To confirm the vmconfig-operator is in an out of memory state, log in to the master node of the management cluster and run the following command:

kubectl describe pod -n tca-system -l "control-plane=vmconfig-operator" the output will show vmconfig-operator pod LastState.Reason is OOMKilled

Text  Description automatically generated

Environment

VMware Telco Cloud Automation 1.9.5
VMware Telco Cloud Automation 2.0.1
VMware Telco Cloud Automation 2.0

Cause

When vmconfig-operator is running in the management cluster and managing node customization for all the nodes in the workload clusters and at the time when vmconfig-operator does a reconcile it will get the machine status for all in memory causing golang to take a while to do a memory recycle.  If the amount of memory used by a pod exceeds the allowed memory then Kubernetes will terminate the pod. 
In turn, Telco Cloud Automation fails to apply the nodepolicy to the management cluster and no network function can be instantiated. 

Resolution

A fix for this will be released with Telco Cloud Automation 2.1

Workaround:
1. SSH into the TCA-CP appliance and switch to root user.
2. Enlarge the memory for the vmconfig-operator pod by running the following command:

curl -kfsSL 'https://vmwaresaas.jfrog.io/artifactory/generic-registry/kb/20220524/enlarge_vmconfig_mem.sh' | bash
3. The script output will print the information to indicate if a management cluster is updated properly.
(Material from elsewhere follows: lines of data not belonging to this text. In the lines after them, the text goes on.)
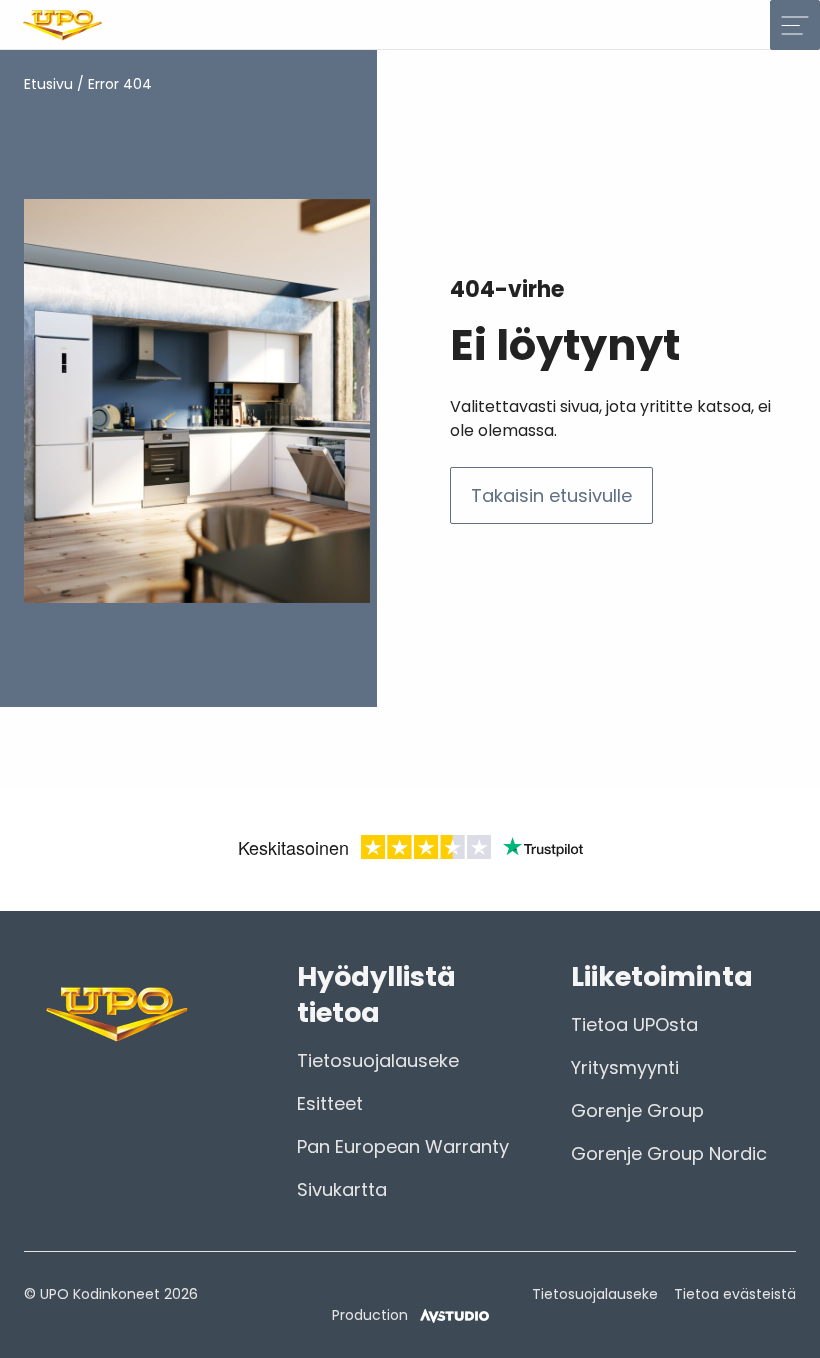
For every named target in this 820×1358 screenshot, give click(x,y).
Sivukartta (342, 1189)
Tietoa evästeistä (735, 1294)
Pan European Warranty (403, 1146)
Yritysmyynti (625, 1067)
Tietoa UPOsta (634, 1024)
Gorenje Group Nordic (669, 1153)
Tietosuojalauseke (378, 1060)
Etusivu (48, 84)
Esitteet (330, 1103)
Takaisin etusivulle (551, 495)
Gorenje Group (637, 1110)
An example looks like below for management cluster mc7:

current cluter is     cluster: mc7
deployment.apps/vmconfig-operator patched
NAMESPACE    NAME                MemoryLimit
tca-system   vmconfig-operator   2Gi
vmconfig-operator pod is not Running, will recheck after 3 sec
vmconfig-operator pod is not Running, will recheck after 3 sec
vmconfig-operator pod is not Running, will recheck after 3 sec
vmconfig-operator pod is Running
NAME                                 READY   STATUS    RESTARTS   AGE
vmconfig-operator-849dddc645-24qr7   1/1     Running   0          13s
 
Enlarge vmconfig-operator memory finished